Julia Sonnevend is Associate Professor of Sociology and Communications at The New School for Social Research in New York. She is a sociologist of global culture, focusing on the events, icons, symbols and charismatic personalities of public life.

Sonnevend is the author of Charm: How Magnetic Personalities Shape Global Politics (forthcoming with Princeton University Press in August 2024), Stories Without Borders: The Berlin Wall and the Making of a Global Iconic Event (Oxford University Press), and co-editor of Education and Social Media: Toward a Digital Future (MIT Press). Her work has been published in interdisciplinary peer-reviewed journals including New Media & Society; Information, Communication & Society; International Journal of Press/Politics; Media, Culture & Society and the American Journal of Cultural Sociology. She is also active in public-facing scholarship internationally (for instance, the most popular Hungarian video podcast covered her life trajectory and work). Sonnevend received her PhD in Communications from Columbia University, her Master of Laws degree from Yale Law School, and her Juris Doctorate and Master of Arts degrees in German Studies and Aesthetics from Eötvös Loránd University Budapest.
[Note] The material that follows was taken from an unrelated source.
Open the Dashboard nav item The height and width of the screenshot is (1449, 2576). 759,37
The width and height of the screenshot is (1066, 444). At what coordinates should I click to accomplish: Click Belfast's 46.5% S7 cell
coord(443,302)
Her first book, Stories Without Borders: The Berlin Wall and the Making of a Global Iconic Event (Oxford University Press, 2016) raised the question: how we can tell the story of an event in a way that people would remember it internationally and over time? Focusing on journalists covering the fall of the Berlin Wall and on subsequent retellings of the event (from Legoland reenactments to the installation of segments of the Berlin Wall in shopping malls), she discussed how storytellers build up certain events so that people remember them for long periods of time. The East German border opening that we now summarize as the “fall of the Berlin Wall” was in fact unintentional, confusing, and prompted in part by misleading media coverage of bureaucratic missteps. But its global message is not about luck or accident or happenstance in history. Incarnated as a global iconic event, the “fall of the Berlin Wall” has come to communicate the momentary power that vulnerable ordinary people can have. This powerful myth still shapes our debates about separation walls and fences, borders and refugees worldwide. In contrast to globalization theories that focus on the metaphor of a “bridge,” her book highlights the ongoing presence of separation walls and barriers around the world.

Sonnevend’s next book, Charm: How Magnetic Personalities Shape Global Politics, considers the importance of personal magnetism in public life. She examines the mediated self-representations of a set of liberal, illiberal, and authoritarian political leaders, past and present: New Zealand’s Jacinda Ardern, Hungary’s Viktor Orbán, Iran’s Mohammad Javad Zarif, North Korea’s Kim Jong-un, and Germany’s Angela Merkel. She considers how charm (or the lack of it) is wielded as a political tool, and the ways charm is weaponized to shape the international image of a country, potentially influencing decisions about military aid, trade, and even tourism. Sonnevend argues that charm will shape the future of democracy worldwide, as political values will be increasingly embodied by mediated personalities. These figures will rise and fall, often fading into irrelevance; but if we do not understand charm’s political power, we cannot grasp today’s fragile political moment.